BERLIN – Israeli Ambassador to Germany Yakov Hadas-Handelsman ratcheted up on Monday Jerusalem’s criticism of the city of Frankfurt for its decision to grant an award to a US academic who has called for a boycott of the Jewish state.

The Theodor Adorno Prize and its cash grant of 50,000 euros was given on Tuesday to Judith Butler, a gender studies theorist at the University of California at Berkeley.

In an emailed statement to The Jerusalem Post, Handelsman wrote that he was “disappointed” by Frankfurt’s decision to recognize the American academic.

“In the center of her agenda it states that Israelis should be boycotted because they are Israelis,” he noted, adding that “it is disconcerting that a prize that memorializes the victims of the German Nazi boycotts will be presented to someone who sees a boycott as a legitimate method.”

The award, which is given in recognition of outstanding achievement in the areas of philosophy, theater, music and film, is named for sociologist and philosopher Theodor Adorno. Adorno, a critic of the Nazis and son of a Jewish man, lived in exile during World War II.

The envoy said that Butler had put herself “in the front line of those who advocate a boycott of Israel.”

Speaking to the Post on Monday from New York, Phyllis Chesler, an emeritus professor of psychology and women’s studies at City University of New York, accused the Germans of “hiding behind Butler,” saying that “by valorizing her anti-Israel views they justify and elevate their own anti- Israel views.”

Jewish organizations and pro- Israel leftist groups demonstrated on Tuesday at the location of the award ceremony, St. Paul’s Church in Frankfurt am Main.

Butler triggered worldwide criticism in 2006 by saying, “Understanding Hamas/Hezbollah as social movements that are progressive, that are on the Left, that are part of a global Left, is extremely important.”

Speaking from the rally on Tuesday against the decision to award Butler the prize, Sacha Stawski, the head of the pro-Israel media watchdog group Honestly Concerned, told the Post via phone that 150-200 people were at the demonstration.
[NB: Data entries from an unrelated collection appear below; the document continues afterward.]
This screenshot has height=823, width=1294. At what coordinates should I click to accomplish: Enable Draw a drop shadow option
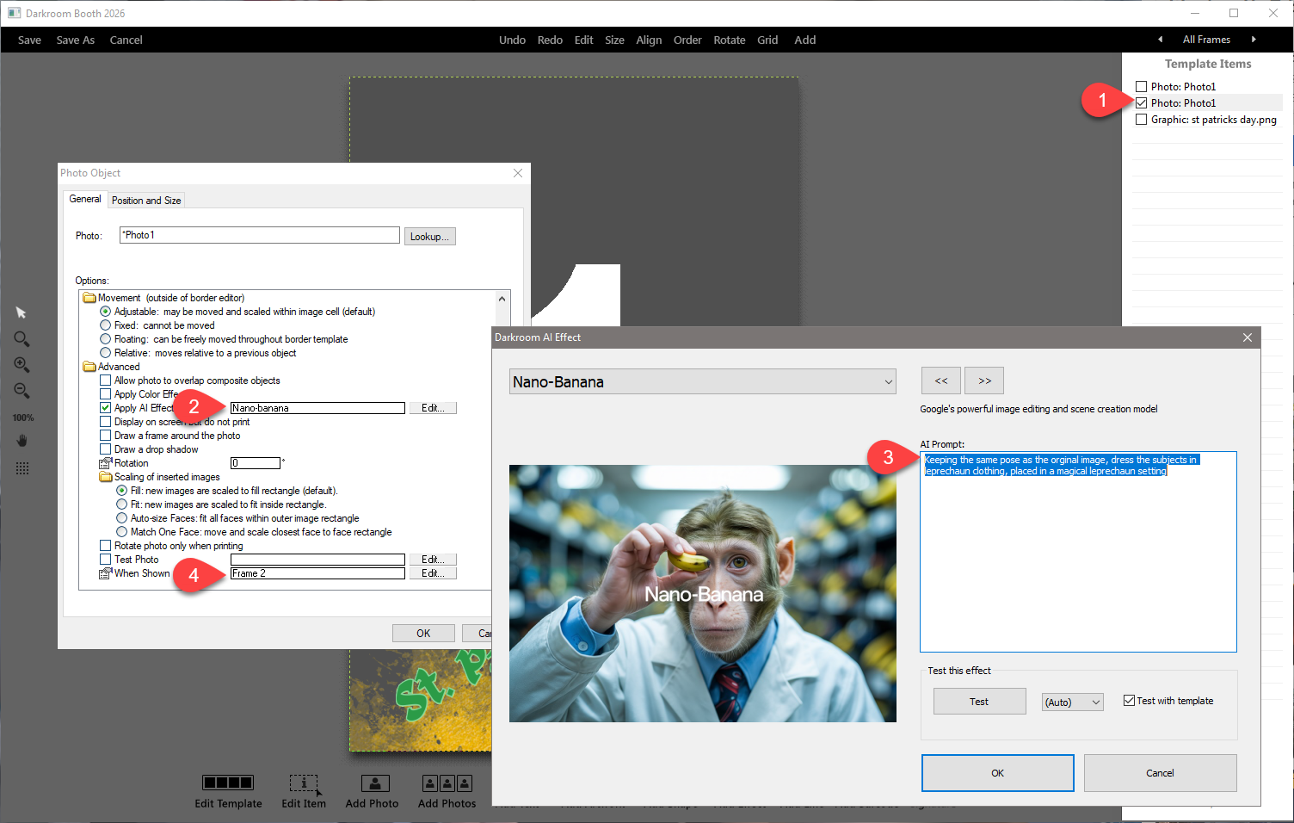(106, 449)
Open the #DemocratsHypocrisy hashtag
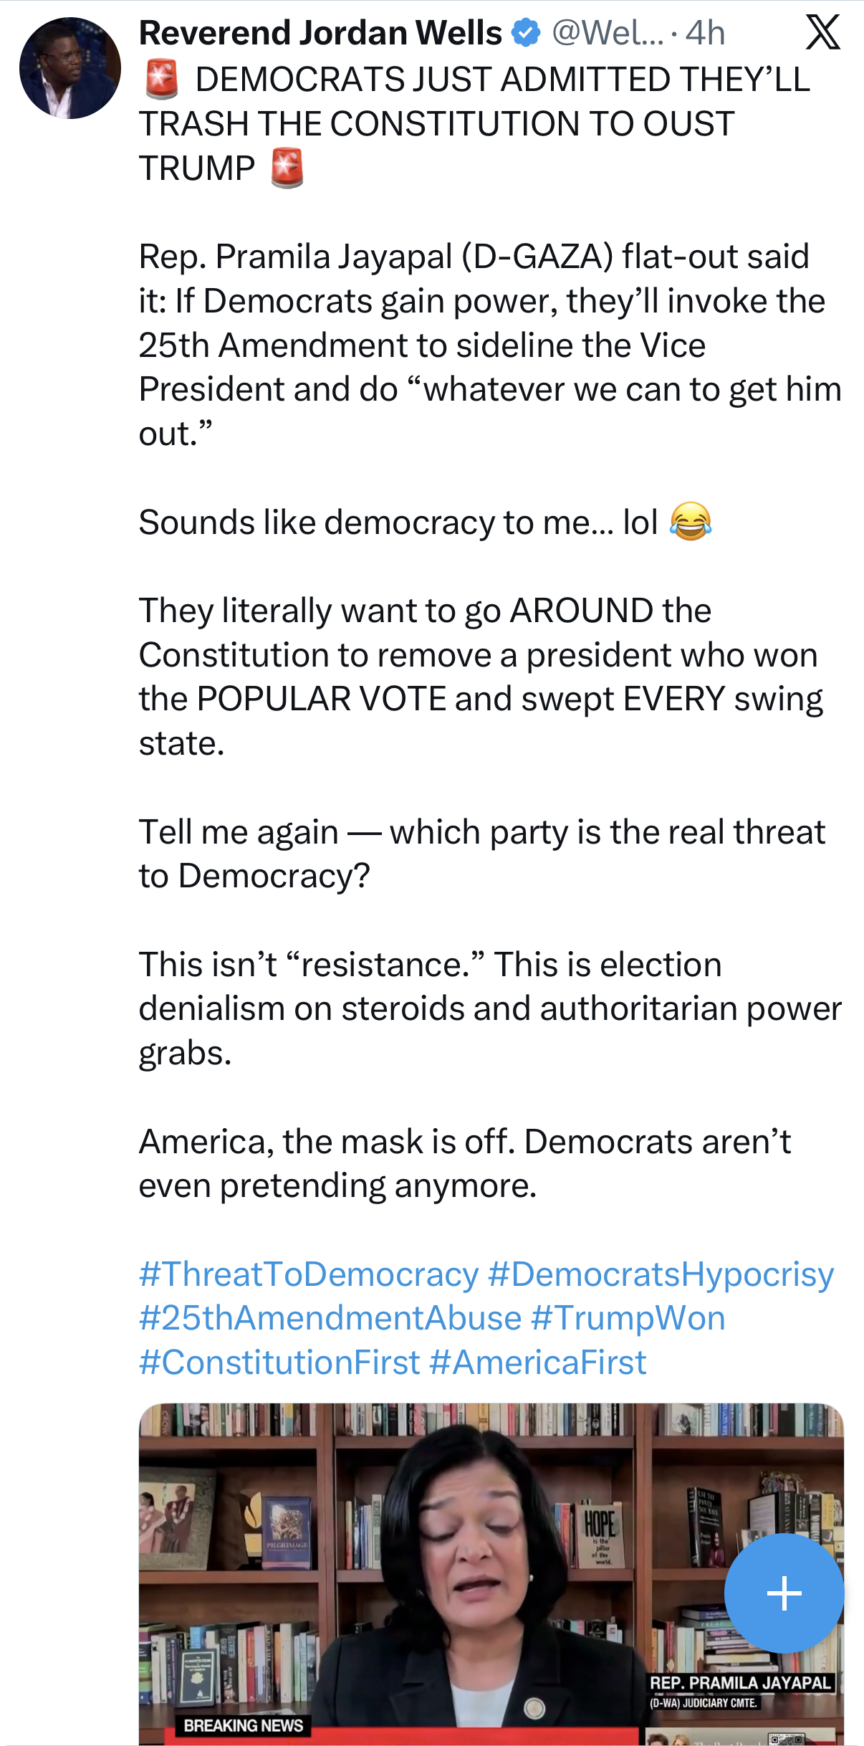Screen dimensions: 864x1746 pos(661,1274)
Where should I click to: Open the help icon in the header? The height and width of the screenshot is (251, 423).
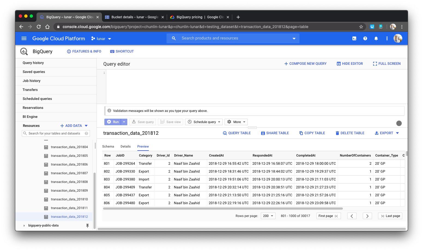tap(365, 38)
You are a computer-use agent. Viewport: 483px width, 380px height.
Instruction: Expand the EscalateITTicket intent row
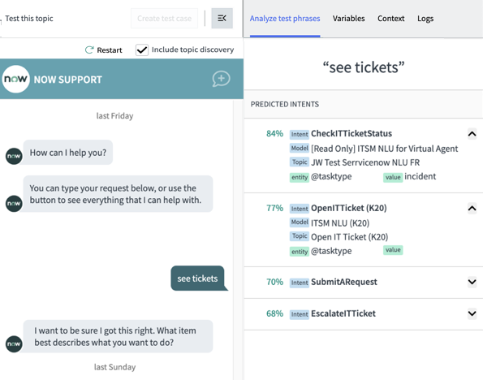(x=472, y=313)
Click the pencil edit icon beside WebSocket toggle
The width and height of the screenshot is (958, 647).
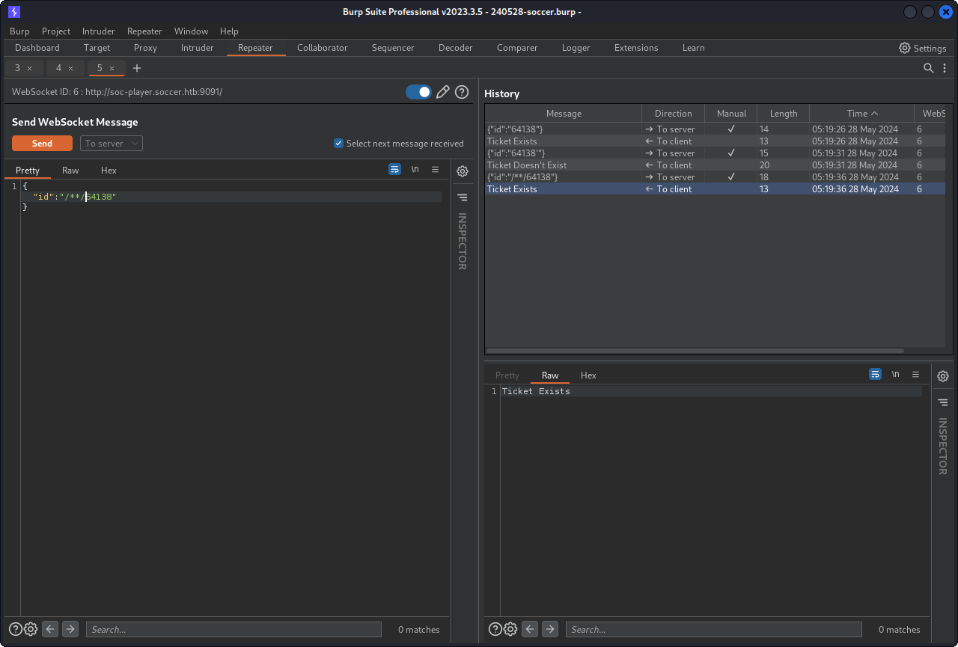(x=443, y=92)
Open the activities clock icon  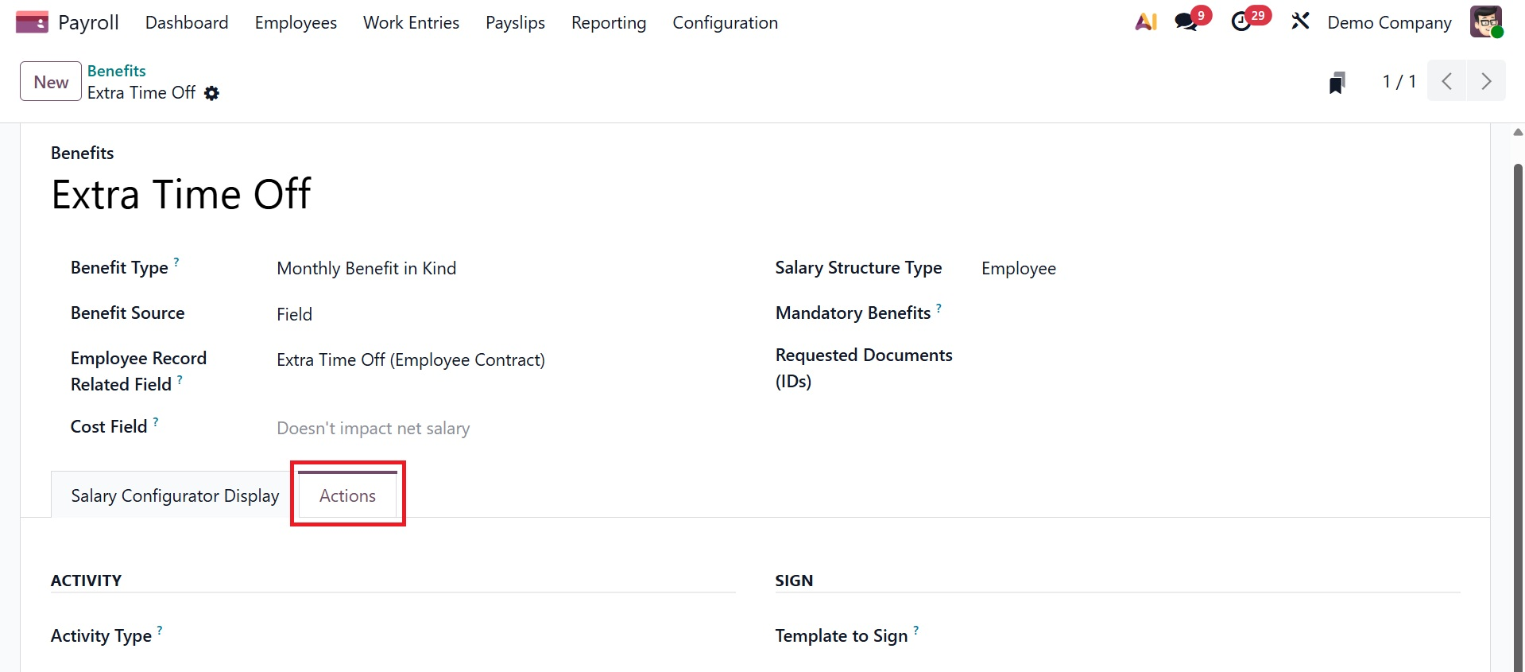coord(1241,22)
He said “a mix of Jews and non-Jews and the pro-Zionist left group” turned out under the motto “No honor for hatred of Israel.” He also said a rabbi from Frankfurt will address the group.

Stawski was also scheduled to speak and to announce that his group no longer plans to use Frankfurt for pro-Israel events because of the city’s honoring of Butler, who, he says, supports Hamas and Hezbollah.